We did not pay anything to exit Guatemala.


Melchor de Mencos, Belize


After we were done exiting Guatemala, the gate was lifted so we can enter the customs area in Belize. We’ve been so immersed in Spanish-speaking countries that we were taken aback when everyone started to speak English here on the Belize sside. It made the process a lot easier for us since our Spanish skills are elementary.
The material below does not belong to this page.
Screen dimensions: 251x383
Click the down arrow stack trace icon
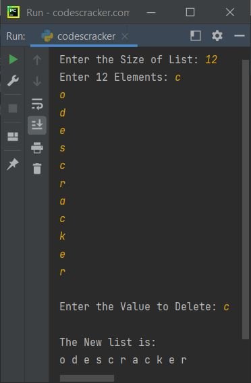[x=37, y=81]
  1. Fumigation: The first thing we had to do was to get the outside of our van fumigated. It cost us 10 Belizean dollars (cash only) and you will get a receipt for the fumigation. You will then park your vehicle just before the main building where all the offices are located.
  2. Immigration: The first counter you will reach is immigration. You will have to fill out one visa form per person with all the typical information plus your destination. We did not get charged for entering Belize but we did have to pay when we exited the country. It was 40 Belizean dollars each for all 12 years of age and over. We did not get our passports stamped at this first counter. We got stamped just before exiting the building.
  3. TIP: We told customs that we wanted a Transit TIP. This is a free permit you can get for up to 7 days. We told our customs agent we wanted to transit through Belize and only needed it for 24 hours. He then stamped the main driver’s passport with a Transit TIP stamp that was dated and told us that we had to exit the next day. Then he told Dan (our main driver) to drive the van through the booth outside in order to pay for the TIP while the rest of us stayed in the building. It cost us 30 Belizean dollars. (Side note: The agent was inquisitive about the amount of tobacco and alcohol were bringing in. Nothing else.)
  4. Agriculture: Next for us, because we had pets, was the Agriculture office. The agent wanted to see our recent pet health certificate that listed the cats’ vaccinations (the simple version was accepted). He also needed me to email him the approved Belize Pet Import permit. He photocopied everything and charged us 45 Belizean dollars (cash only) for each cat. We left with a Landing Permit for the cats. (Side note: Our Guatemalan simple certificate only had rabies listed. He needed to see that the cat had their other vaccines as well. He ended up accepting our old Mexican health certificate that did have them listed. He was also concerned if the cats were up to date with their anti-parasite treatments, internal and external.) Since we were inside the Agriculture office already, the agent asked about produce, meat, and eggs. He ended up walking to our van to take our produce and eggs. I think if we didn’t stop at this office, we would have driven in with our supplies without issue.
  5. Immigration Control: After the TIP was paid for and the pets were imported, we were sent to the final counter in the main building to get our passports stamped.
  6. Insurance: After we exited customs and were officially in Belize, we had to buy insurance at the border. It was a small building with a red roof immediately after we exited the gate. It cost us 12 Belize dollars (cash only). You will get official paperwork in your hand and also get a sticker to attach more paperwork to the windshield. As we drove through Belize, we were stopped once at a police roadblock and they wanted to confirm that we did have insurance.

Corozal, Belize

Hope that helps some of you with the Belize border crossing. Safe Travels!